Histoire et Image Médiévales : Il est rare de voir des historiens s’impliquer dans la création d’une bande dessinée. Pourquoi vous êtes-vous lancé dans une telle aventure éditoriale ?
Valérie Theis et Etienne Anheim : Le projet a été imaginé au départ par Sophie de Closets, qui était directrice éditoriale, qui est maintenant PDG de Fayard, et qui est elle-même historienne de formation. Elle nous en avait parlé dès le début et nous avait proposé de participer, ce que nous avons accepté tout de suite. Cela nous intéressait beaucoup, à la fois parce que nous aimons la bande dessinée et qu’il nous semble important que les historiens participent à des formes de transmission de leur savoir au-delà du monde savant.
HIM : Quel a été votre rôle ? Avez-vous conseillé les seuls scénaristes, ou bien le dessinateur également ?
VT et EA : Le principe de la collection, qui est maintenant pilotée éditorialement par Sophie Hogg pour Fayard et par Cédric Illand pour Glénat, est justement d’associer étroitement les scénaristes, les dessinateurs et les historiens, et c’est ce qui nous plaisait. Nous avons donc été en contact permanent avec les deux scénaristes, Alex Nikolavitch et Matthieu Mariolle, et le dessinateur Filippo Cenni. Comme nous avons eu la chance de rencontrer des personnalités ouvertes, originales et sympathiques, c’était une expérience passionnante. Tout le monde est toujours resté à la fois ouvert aux observations des autres, et respectueux du travail et de la compétence de chacun dans son domaine.
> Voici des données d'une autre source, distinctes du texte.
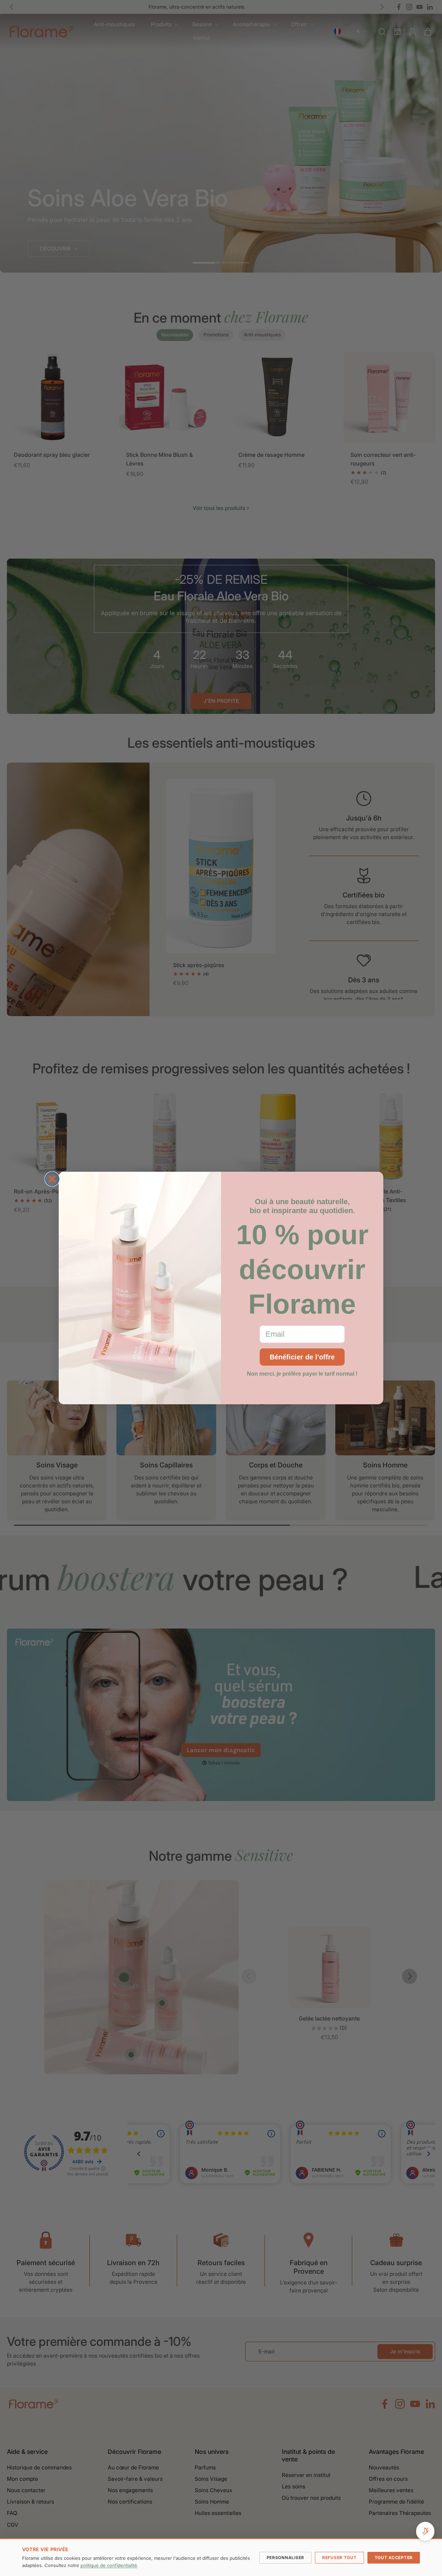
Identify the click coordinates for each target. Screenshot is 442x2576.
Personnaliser (285, 2557)
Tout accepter (394, 2557)
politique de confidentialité (108, 2565)
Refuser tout (339, 2557)
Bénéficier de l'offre (302, 1357)
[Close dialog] (52, 1179)
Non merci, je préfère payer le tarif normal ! (302, 1374)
HIM : La vie de saint Louis de Jean de Joinville apparaît comme une source majeure. Avez-vous utilisé d’autres textes d’époque ?
VT et EA : Comme Jacques Le Goff l’a montré, le texte de Joinville est une source unique pour écrire l’histoire de Saint Louis, dans la mesure où il s’agit d’un témoin laïc, qui a vécu dans l’intimité du roi et qui porte sur lui un témoignage très personnel. Mais nous avons aussi utilisé les autres chroniques qui ont été utilisés par le procès de canonisation puis par la tradition historiographique. Et surtout, nous avons largement puisé dans un texte dicté par le roi lui-même, qu’on appelle les « Enseignements de Saint Louis » : c’est même le fil conducteur de l’album, puisqu’il commence avec le roi sur son lit de mort, demandant de se faire lire les Enseignements, qui ponctuent ensuite les différents épisodes de sa vie.
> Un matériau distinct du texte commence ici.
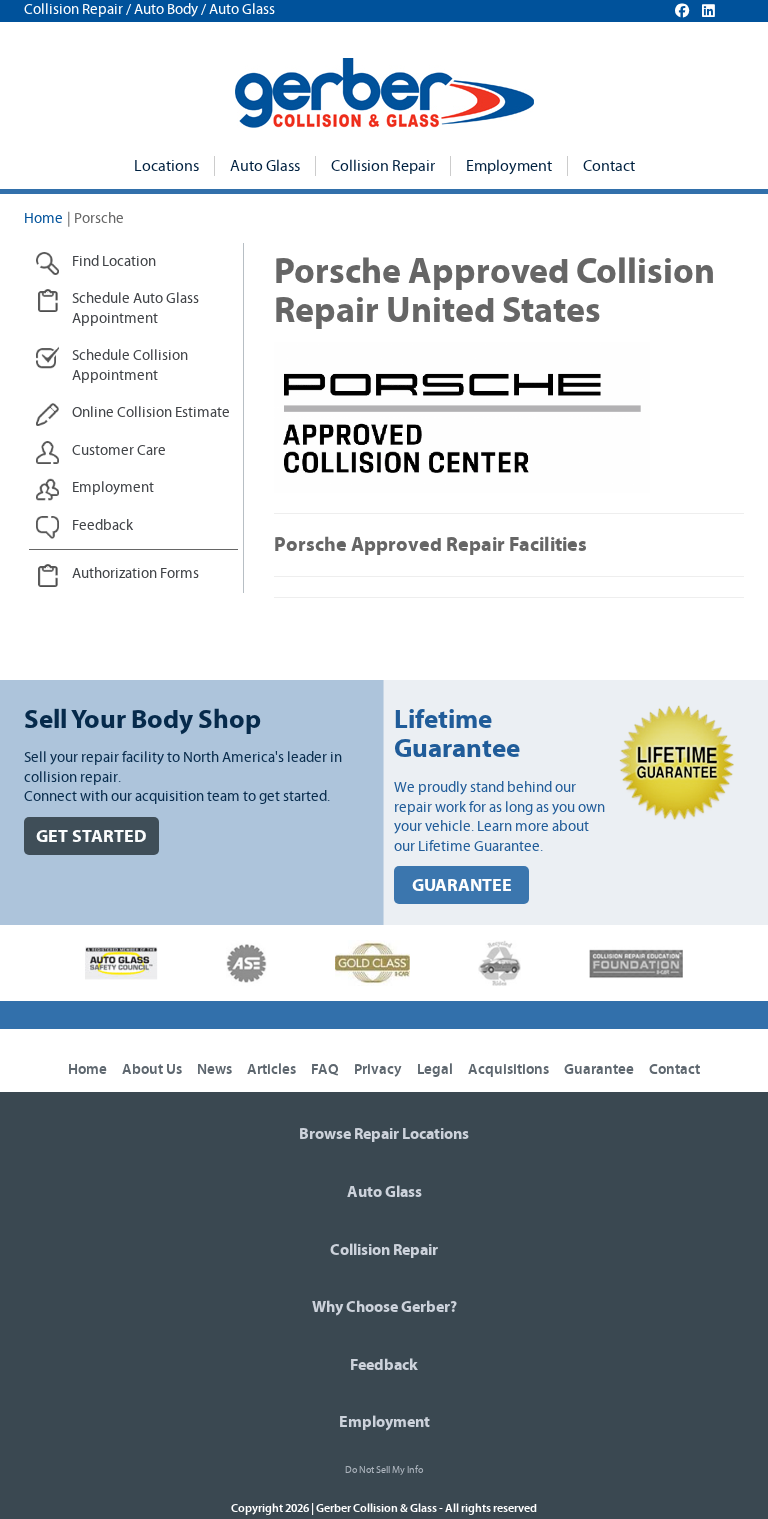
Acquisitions (508, 1069)
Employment (509, 166)
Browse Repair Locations (384, 1134)
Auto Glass (265, 166)
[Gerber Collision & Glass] (384, 93)
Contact (609, 166)
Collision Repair (383, 166)
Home (43, 218)
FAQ (325, 1069)
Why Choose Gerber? (384, 1307)
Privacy (378, 1069)
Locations (166, 166)
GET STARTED (91, 836)
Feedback (384, 1365)
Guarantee (599, 1069)
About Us (152, 1069)
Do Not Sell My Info (384, 1470)
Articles (271, 1069)
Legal (435, 1069)
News (214, 1069)
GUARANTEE (462, 885)
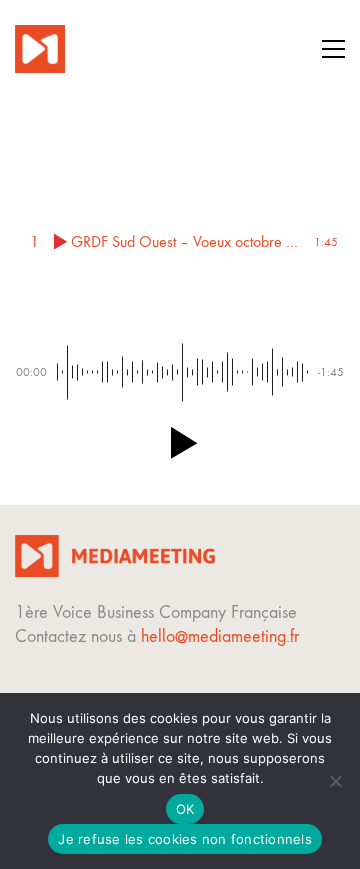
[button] (333, 49)
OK (185, 809)
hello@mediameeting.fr (220, 636)
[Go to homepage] (40, 49)
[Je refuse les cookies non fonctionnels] (335, 781)
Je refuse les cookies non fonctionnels (185, 839)
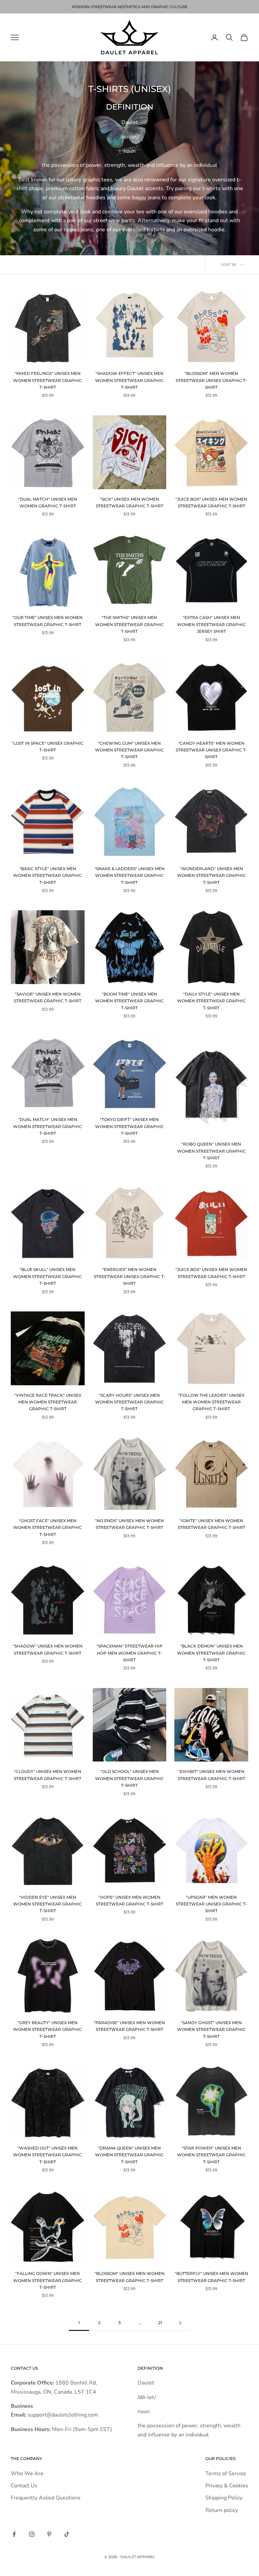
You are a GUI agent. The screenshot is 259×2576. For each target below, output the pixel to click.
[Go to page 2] (180, 2323)
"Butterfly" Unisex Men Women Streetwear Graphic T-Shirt (211, 2277)
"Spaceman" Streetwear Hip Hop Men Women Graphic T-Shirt (129, 1653)
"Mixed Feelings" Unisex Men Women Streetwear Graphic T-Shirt (47, 380)
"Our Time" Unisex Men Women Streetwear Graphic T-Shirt (47, 621)
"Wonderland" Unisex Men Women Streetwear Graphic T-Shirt (211, 875)
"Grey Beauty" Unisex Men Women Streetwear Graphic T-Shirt (47, 2029)
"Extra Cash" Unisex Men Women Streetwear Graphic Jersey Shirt (211, 624)
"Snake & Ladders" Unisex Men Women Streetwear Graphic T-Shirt (129, 875)
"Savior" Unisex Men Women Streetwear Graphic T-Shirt (47, 997)
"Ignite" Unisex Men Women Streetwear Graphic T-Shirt (211, 1524)
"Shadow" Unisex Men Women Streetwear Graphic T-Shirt (48, 1649)
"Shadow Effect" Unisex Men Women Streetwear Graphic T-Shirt (129, 380)
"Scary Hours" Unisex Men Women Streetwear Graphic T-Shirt (129, 1402)
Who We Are (27, 2473)
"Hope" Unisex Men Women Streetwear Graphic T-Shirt (129, 1900)
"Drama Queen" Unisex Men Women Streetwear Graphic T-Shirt (129, 2154)
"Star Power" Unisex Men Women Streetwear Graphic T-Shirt (211, 2154)
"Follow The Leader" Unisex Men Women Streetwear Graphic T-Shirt (211, 1402)
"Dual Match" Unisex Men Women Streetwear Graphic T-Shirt (47, 1126)
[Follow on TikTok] (66, 2534)
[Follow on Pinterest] (49, 2534)
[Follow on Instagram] (31, 2534)
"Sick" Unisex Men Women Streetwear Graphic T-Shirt (129, 502)
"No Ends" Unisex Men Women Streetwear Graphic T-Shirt (129, 1524)
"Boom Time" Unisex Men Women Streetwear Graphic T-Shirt (129, 1000)
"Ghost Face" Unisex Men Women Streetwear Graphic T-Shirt (47, 1527)
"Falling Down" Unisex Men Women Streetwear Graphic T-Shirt (47, 2280)
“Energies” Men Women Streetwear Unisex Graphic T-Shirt (129, 1276)
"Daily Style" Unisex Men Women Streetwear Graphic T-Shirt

HIM : Vous représentez un saint Louis préoccupé, presque rongé par l’idée du salut. On retrouve d’ailleurs un peu la même chose dans votre Philippe Le Bel. Pourquoi avoir mis en avant cet aspect du caractère du roi ?
VT et EA : Nous avons cherché à montrer que l’exercice du pouvoir royal, au Moyen Âge, était inséparable d’une anthropologie chrétienne. C’est l’idée selon laquelle le gouvernement de soi et le gouvernement des autres sont directement liés au sein de la figure royale. Il s’agit donc moins d’un problème d’intériorité ou de spiritualité individuelle, que d’une conception du monde où les catégories qui organisent l’action et la société ne sont pas les mêmes qu’aujourd’hui. Cela fait partie du travail historique de cet album, justement, d’avoir cherché à défendre une vision historiographique à travers un dessin et un scénario, et pas seulement de raconter linéairement une biographie.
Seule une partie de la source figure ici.